Problem details ▸
With both ends included, repeat exactly the lines of the entries below from the one containing "The image size is (1200, 630)." down to the one containing "Task: Tap the anchor back icon", and no others.

#####

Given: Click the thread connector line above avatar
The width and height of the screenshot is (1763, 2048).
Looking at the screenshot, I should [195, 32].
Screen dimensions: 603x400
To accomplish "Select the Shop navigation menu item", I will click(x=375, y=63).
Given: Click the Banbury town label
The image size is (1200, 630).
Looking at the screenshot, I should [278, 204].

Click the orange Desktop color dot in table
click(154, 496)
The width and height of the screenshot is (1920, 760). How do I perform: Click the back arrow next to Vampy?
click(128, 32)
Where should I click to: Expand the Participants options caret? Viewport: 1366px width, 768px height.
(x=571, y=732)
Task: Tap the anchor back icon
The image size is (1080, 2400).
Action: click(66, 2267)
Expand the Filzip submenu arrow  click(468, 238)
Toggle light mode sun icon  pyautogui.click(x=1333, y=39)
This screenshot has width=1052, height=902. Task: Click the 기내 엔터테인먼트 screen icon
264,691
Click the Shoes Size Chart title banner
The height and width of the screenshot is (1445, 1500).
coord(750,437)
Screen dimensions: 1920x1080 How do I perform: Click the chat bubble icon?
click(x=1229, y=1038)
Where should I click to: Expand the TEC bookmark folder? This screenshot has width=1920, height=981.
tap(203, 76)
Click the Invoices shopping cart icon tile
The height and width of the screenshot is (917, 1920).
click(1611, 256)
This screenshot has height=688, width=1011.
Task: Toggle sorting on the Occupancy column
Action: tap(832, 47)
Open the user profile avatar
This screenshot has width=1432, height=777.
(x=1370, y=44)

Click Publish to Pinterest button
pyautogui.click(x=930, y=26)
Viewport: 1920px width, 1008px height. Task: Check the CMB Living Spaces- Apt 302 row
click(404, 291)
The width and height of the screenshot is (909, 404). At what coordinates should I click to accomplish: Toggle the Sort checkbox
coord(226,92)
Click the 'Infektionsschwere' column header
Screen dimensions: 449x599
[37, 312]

#####

Response box ▸
The image size is (1200, 630).
Looking at the screenshot, I should [278, 204].

Click the orange Desktop color dot in table
click(154, 496)
The width and height of the screenshot is (1920, 760). How do I perform: Click the back arrow next to Vampy?
click(128, 32)
Where should I click to: Expand the Participants options caret? Viewport: 1366px width, 768px height.
(x=571, y=732)
Task: Tap the anchor back icon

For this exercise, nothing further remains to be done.